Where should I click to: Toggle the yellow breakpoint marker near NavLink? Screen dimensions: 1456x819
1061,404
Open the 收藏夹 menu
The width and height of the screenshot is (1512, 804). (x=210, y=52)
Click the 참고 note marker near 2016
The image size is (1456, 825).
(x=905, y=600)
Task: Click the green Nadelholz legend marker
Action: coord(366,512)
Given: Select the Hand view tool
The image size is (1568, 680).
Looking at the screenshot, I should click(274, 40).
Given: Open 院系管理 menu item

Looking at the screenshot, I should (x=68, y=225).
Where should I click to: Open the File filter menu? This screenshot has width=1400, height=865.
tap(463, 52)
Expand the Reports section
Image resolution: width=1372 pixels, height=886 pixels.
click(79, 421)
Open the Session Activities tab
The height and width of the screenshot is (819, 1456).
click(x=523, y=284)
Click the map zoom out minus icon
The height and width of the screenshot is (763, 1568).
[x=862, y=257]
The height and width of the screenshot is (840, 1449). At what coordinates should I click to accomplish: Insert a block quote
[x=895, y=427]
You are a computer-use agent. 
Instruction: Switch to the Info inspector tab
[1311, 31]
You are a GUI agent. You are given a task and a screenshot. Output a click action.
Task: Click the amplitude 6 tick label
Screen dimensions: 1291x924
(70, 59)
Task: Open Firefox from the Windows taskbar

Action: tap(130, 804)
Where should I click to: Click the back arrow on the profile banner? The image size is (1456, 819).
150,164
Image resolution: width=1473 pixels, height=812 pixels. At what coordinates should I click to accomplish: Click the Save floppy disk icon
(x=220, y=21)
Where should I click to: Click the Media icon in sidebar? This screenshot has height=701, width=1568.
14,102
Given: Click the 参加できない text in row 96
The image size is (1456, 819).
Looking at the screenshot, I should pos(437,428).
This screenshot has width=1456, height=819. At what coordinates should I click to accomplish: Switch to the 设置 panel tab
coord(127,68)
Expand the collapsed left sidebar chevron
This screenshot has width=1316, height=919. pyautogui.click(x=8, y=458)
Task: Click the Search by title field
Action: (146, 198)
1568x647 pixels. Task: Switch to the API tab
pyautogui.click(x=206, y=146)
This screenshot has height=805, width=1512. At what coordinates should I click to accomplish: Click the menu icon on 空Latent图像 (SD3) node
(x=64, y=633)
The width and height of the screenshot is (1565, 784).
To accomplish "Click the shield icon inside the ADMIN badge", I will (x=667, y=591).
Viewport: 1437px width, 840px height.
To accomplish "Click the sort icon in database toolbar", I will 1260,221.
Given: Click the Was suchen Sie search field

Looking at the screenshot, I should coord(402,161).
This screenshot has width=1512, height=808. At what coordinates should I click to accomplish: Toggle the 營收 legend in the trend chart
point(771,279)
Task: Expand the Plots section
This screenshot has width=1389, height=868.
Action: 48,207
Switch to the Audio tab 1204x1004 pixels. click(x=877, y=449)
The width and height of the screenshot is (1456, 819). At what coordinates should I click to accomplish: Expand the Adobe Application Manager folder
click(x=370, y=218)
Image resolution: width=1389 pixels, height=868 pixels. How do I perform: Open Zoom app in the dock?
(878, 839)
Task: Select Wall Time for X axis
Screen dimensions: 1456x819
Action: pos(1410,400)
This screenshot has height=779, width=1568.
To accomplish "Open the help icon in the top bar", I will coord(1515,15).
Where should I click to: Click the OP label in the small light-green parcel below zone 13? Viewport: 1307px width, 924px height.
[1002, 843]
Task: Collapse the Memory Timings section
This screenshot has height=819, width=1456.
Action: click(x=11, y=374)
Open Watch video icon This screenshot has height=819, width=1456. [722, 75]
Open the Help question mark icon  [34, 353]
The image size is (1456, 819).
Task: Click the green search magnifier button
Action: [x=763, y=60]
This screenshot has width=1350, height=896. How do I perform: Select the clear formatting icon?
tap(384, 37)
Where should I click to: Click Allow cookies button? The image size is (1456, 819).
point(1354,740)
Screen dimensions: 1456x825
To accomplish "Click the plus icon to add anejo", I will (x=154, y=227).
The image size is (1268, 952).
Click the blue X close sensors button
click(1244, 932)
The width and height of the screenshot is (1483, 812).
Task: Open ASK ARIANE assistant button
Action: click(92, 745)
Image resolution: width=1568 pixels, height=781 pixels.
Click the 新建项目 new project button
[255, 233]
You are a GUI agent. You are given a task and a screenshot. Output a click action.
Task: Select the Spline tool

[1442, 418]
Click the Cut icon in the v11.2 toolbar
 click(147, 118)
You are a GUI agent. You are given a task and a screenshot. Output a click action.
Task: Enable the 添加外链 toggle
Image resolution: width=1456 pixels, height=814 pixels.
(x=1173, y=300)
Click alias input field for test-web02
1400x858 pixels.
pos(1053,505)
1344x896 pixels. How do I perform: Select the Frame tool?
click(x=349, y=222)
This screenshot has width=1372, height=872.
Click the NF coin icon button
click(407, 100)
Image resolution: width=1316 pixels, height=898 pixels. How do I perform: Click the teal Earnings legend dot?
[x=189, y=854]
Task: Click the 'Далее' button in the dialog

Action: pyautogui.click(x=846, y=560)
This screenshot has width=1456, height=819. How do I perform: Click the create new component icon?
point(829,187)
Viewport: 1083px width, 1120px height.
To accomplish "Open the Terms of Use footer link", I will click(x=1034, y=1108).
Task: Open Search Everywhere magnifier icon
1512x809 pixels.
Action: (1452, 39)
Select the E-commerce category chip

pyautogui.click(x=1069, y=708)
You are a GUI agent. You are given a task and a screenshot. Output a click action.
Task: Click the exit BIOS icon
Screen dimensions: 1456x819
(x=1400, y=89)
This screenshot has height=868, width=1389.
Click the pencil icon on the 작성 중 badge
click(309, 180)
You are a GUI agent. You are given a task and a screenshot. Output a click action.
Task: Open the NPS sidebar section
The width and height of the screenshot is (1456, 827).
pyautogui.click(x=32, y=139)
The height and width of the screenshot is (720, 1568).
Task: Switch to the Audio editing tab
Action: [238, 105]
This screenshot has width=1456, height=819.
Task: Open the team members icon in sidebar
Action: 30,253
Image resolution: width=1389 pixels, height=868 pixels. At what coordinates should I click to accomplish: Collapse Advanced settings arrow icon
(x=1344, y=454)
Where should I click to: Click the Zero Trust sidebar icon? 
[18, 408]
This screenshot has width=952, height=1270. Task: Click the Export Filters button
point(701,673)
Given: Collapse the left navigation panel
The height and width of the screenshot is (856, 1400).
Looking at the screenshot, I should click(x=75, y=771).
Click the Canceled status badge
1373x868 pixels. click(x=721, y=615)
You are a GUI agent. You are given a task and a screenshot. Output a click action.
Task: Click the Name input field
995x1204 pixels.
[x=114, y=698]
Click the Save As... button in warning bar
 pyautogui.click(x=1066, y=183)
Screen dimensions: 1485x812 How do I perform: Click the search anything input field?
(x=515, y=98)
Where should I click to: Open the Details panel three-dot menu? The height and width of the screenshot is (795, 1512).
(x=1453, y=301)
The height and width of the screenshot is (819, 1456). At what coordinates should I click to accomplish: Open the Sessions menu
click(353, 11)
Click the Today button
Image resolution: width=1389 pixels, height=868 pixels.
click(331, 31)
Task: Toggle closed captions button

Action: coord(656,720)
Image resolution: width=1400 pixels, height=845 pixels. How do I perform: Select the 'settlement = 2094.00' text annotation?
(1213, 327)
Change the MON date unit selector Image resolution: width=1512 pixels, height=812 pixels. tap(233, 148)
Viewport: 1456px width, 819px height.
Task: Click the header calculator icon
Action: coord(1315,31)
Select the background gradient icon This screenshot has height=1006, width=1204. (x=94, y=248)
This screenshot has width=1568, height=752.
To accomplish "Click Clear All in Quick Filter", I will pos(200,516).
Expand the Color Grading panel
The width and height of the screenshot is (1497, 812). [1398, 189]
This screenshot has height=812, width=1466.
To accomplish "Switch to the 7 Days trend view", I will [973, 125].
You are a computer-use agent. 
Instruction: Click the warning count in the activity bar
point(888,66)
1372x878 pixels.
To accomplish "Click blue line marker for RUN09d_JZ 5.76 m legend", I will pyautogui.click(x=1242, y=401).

=-=-=

**REQUIRED ACTION:** Indicate how many lines of the material contain the string "will", giving the number and nothing more.

**WORKED SOLUTION:** 8